In my case I might be choosing the safer option, which I think would be a sensible choice to make (don't need to make life, and especially the writing life, harder than it is), but fiction is also where I can write best.

Norah Colvin link
17/1/2016 07:00:54 am

You do it well! :)

Reply
Mrs Sherri Matthews link
19/1/2016 05:37:11 pm

Hi Anne, I am at last getting a chance to read your wonderful post, which I bookmarked along with so many and having to 'creep' in when I have a moment. I am once more thrilled to see the ongoing literary discussions of fiction and memoir continuing here! I have yet to write my post for Irene's excellent sociological 'experiment' challenge, but I fear that mine will be so very similar to yours that you might think I'm copying! I am convinced that my first proper sit down restaurant meal was Chinese, except that my take is that it was with my dad after my parents split up. But your Wimpy and Pizza experiences are so similar! And I grew up in first Surrey, then Suffolk! I was interested to read yours and Norah's conversation about Indian restaurants. I don't remember ever eating in one growing up. I certainly didn't in America (got used to Mexican though!) and didn't have my first Indian meal until I met Hubby, since by the time I returned to the UK, Indian food was hugely popularity here. I loved your book excerpt, whetting my appetite even more - no pun intended :-) Thank you to for the the link to the memoir article, which I have also bookmarked for a later read. Loved your story of B and S and the 'dodgy' man on the train.

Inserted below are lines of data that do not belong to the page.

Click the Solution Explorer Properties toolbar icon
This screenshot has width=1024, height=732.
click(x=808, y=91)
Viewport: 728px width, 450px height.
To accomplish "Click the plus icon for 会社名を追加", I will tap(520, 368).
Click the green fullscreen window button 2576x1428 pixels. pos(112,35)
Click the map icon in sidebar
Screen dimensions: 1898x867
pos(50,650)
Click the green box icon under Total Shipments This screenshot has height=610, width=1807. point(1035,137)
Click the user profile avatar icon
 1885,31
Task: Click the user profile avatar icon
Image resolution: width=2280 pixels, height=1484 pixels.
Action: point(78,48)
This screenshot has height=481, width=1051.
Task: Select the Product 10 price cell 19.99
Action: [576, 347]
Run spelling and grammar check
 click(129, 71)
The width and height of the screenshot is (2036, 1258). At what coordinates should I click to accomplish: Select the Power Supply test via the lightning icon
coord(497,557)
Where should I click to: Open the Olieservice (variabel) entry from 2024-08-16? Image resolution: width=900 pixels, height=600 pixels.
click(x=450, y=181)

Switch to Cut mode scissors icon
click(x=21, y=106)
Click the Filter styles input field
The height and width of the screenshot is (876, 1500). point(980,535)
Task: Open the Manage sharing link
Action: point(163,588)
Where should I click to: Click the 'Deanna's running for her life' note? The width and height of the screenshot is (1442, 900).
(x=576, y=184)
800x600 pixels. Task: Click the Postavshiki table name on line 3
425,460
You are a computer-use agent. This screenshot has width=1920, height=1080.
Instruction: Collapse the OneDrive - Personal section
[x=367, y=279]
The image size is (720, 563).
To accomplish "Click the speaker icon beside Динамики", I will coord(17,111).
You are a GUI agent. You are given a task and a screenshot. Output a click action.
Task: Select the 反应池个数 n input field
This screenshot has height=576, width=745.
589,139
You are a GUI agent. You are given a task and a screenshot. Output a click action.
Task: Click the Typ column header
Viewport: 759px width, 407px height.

Great memoir fodder that Anne :-)

Reply
Annecdotist
21/1/2016 04:44:09 pm

Thank you, Sherri, and indeed our experiences do sound similar. I hope Irene gets more diversity when the results are finally in!
I'd certainly be interested in your thoughts on the article about memoir, and coming from a memoirist it's certainly supportive of the endeavour. But as to memoir fodder, I think that's it for me: the interesting bits are too painful and the painless memories are not so interesting, and need a certain amount of poetic licence to beef (says this vegetarian) them up.